Building a Voice Assistant That Never Phones Home
2 min read
I wanted a voice assistant that actually worked — and that didn't send every word I said to a cloud server. So I built one from scratch on my homelab, and I gave it GLaDOS's voice.
The Stack
The entire pipeline runs across my homelab:
- Whisper (small-int8) for speech-to-text on sentinel
- Piper TTS (lessac-medium) for standard text-to-speech
- GLaDOS TTS for the voice I actually use
- OpenWakeWord listening for the wake word
- Home Assistant as the conversation router and home control layer
- Gemma 4 (9.6GB, running on forge via Ollama) as the language model with native function calling
When I say "turn on the kitchen lights," the audio goes from microphone to wake word detection to Whisper to Home Assistant's conversation agent to Gemma 4 for intent parsing to Home Assistant's service calls.
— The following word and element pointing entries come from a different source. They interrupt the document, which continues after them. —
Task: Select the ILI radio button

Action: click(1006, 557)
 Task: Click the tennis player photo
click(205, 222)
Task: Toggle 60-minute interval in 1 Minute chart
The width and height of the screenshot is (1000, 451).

The lights come on. All local. Latency is under 2 seconds.
Why Local Matters
Every commercial voice assistant sends your audio to cloud servers. My voice assistant fails when I unplug my Mac Mini. That's it. No service dependencies. No API deprecations. No forced firmware updates.
And I can give it whatever personality I want. GLaDOS delivering my morning briefing is objectively delightful.
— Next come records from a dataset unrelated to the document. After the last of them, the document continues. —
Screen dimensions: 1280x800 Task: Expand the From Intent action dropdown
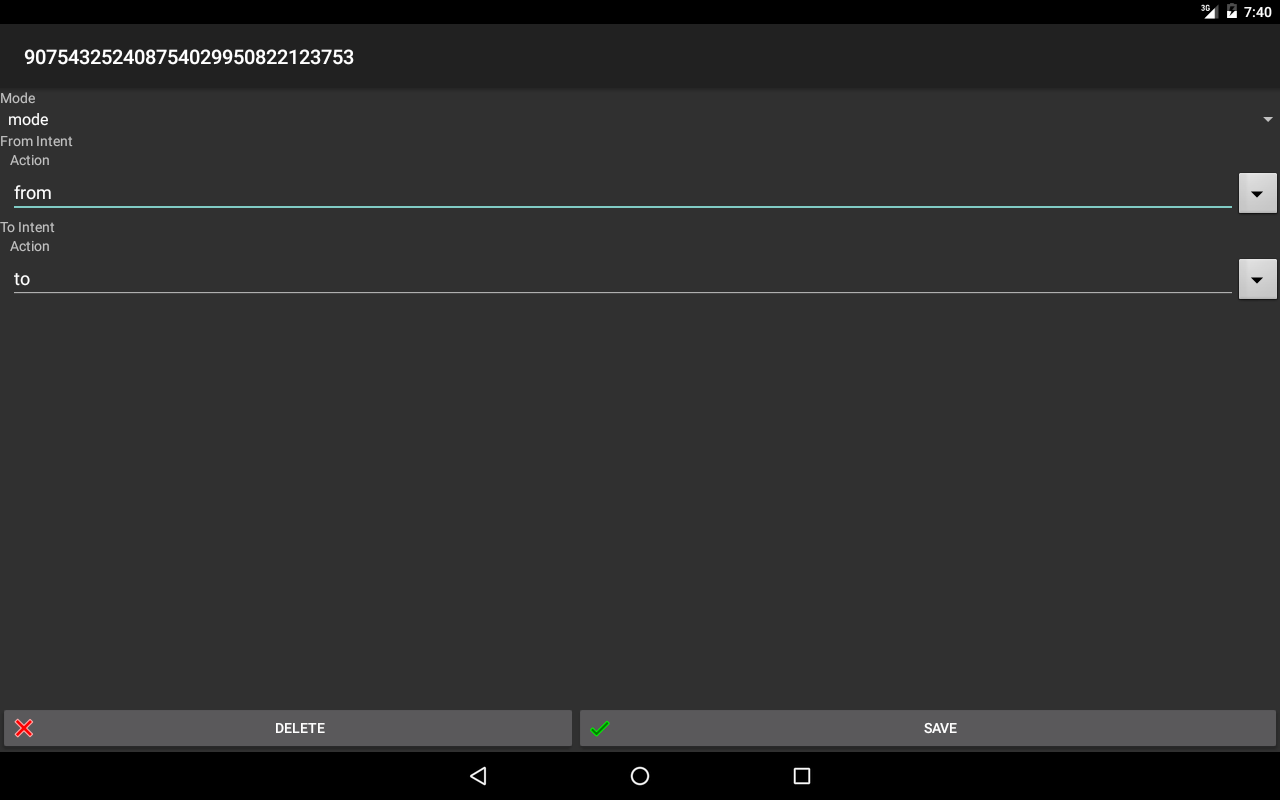1258,193
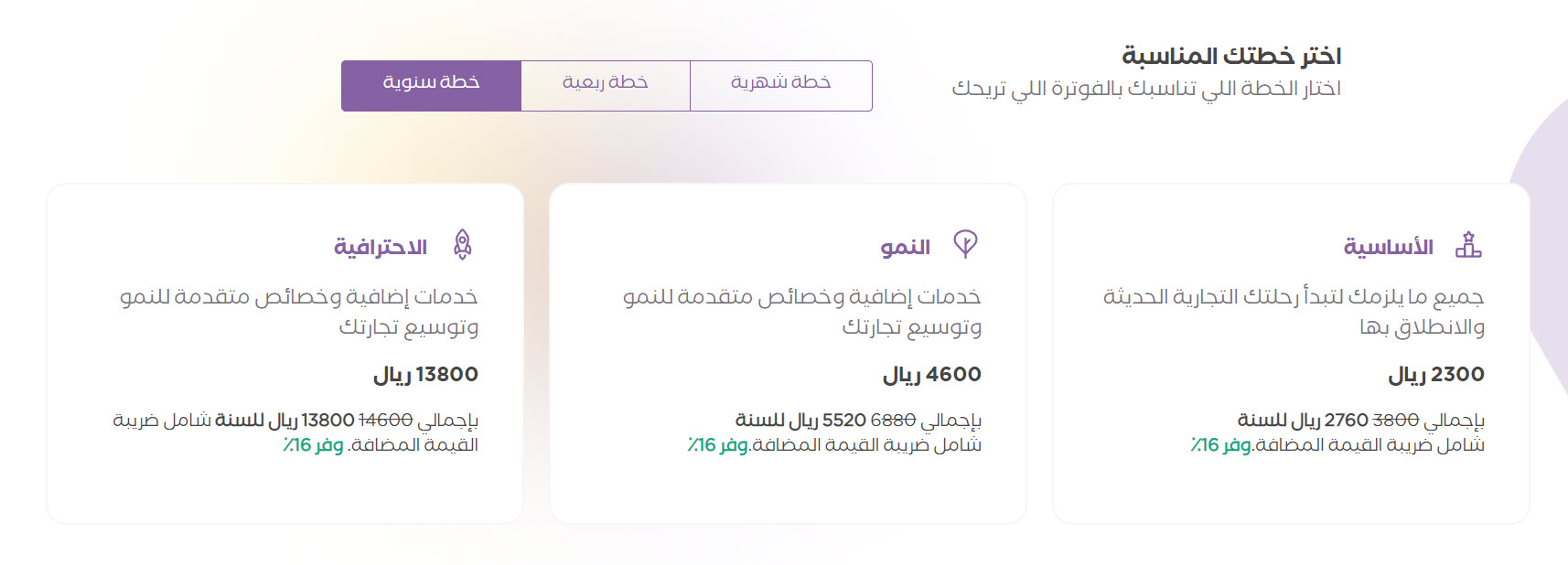Screen dimensions: 1568x565
Task: Click the struck-through 14600 price
Action: (386, 421)
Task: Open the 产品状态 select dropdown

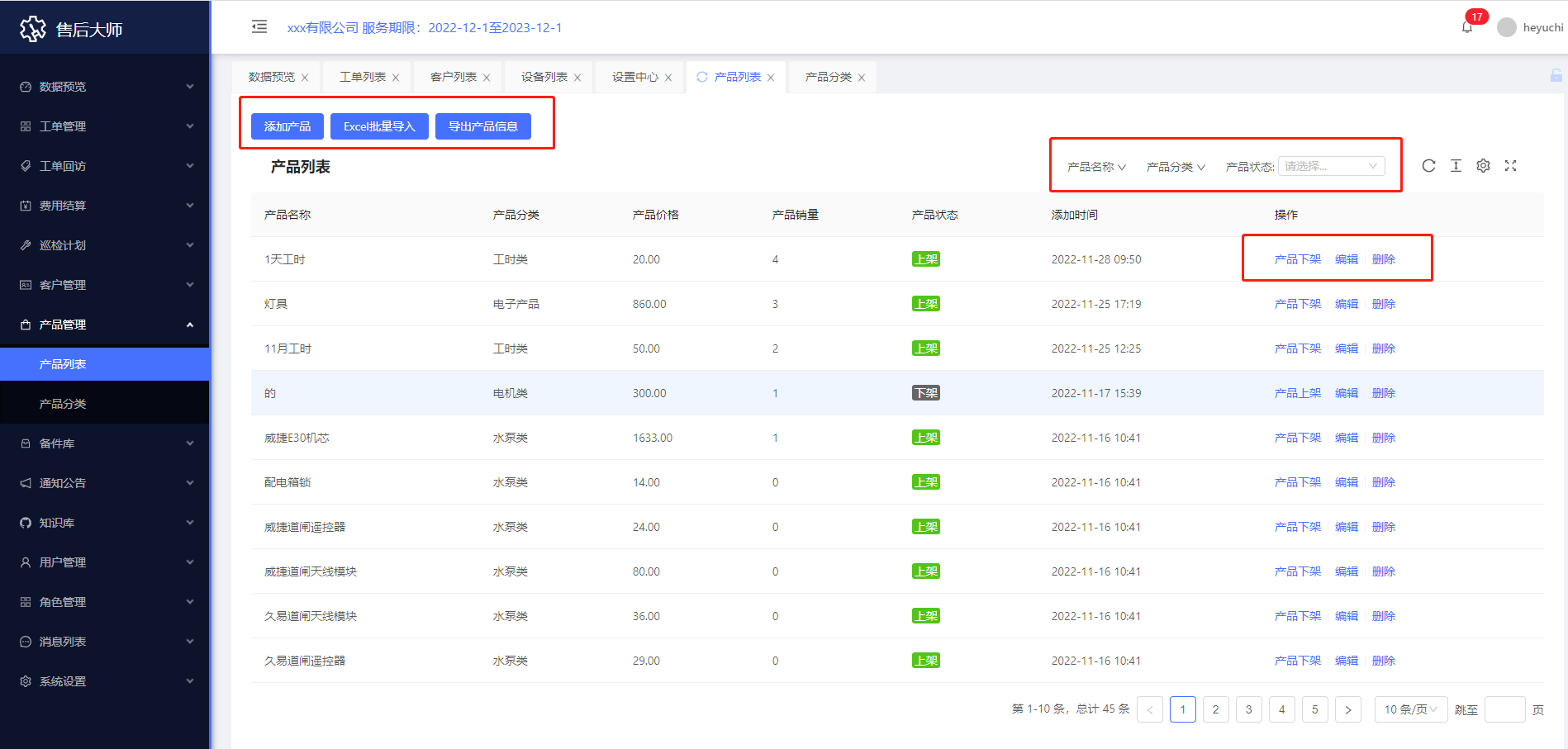Action: [x=1331, y=166]
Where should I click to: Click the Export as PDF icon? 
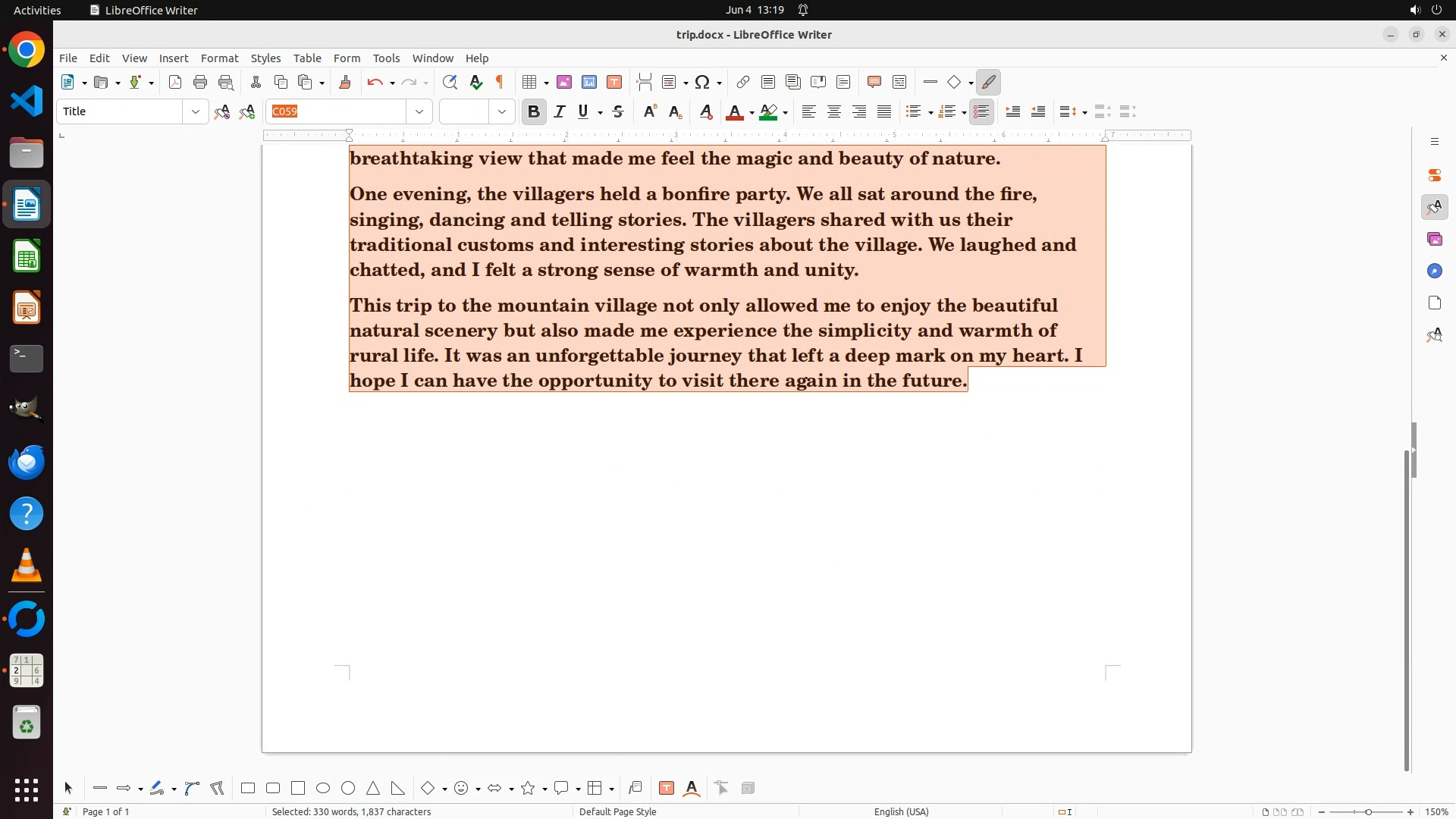(x=175, y=83)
The Function Calling Breakthrough
Gemma 4's native function calling made this work. Previous local models couldn't reliably translate "turn on the kitchen lights" into a structured Home Assistant service call. Gemma 4 handles it natively — no fine-tuning, no prompt hacking. Just a well-defined tool schema.
At 27 tokens per second on Apple Silicon with the MLX backend, inference is fast enough for interactive use.
What's Next
Custom "ok GLaDOS" wake word training via microWakeWord. ESP32-S3-BOX-3 satellites for always-listening in every room. And connecting the voice layer to Cortex — so when I ask "what did I work on yesterday?" it queries the memory graph and answers from actual context.
The voice assistant isn't the product — it's proof that local-first AI works for real-time interactive use. If the pipeline can handle voice commands at 2-second latency with no cloud, it can handle any agent workload. The hard part isn't the models. It's the infrastructure that connects them. That's what Grain Studios builds.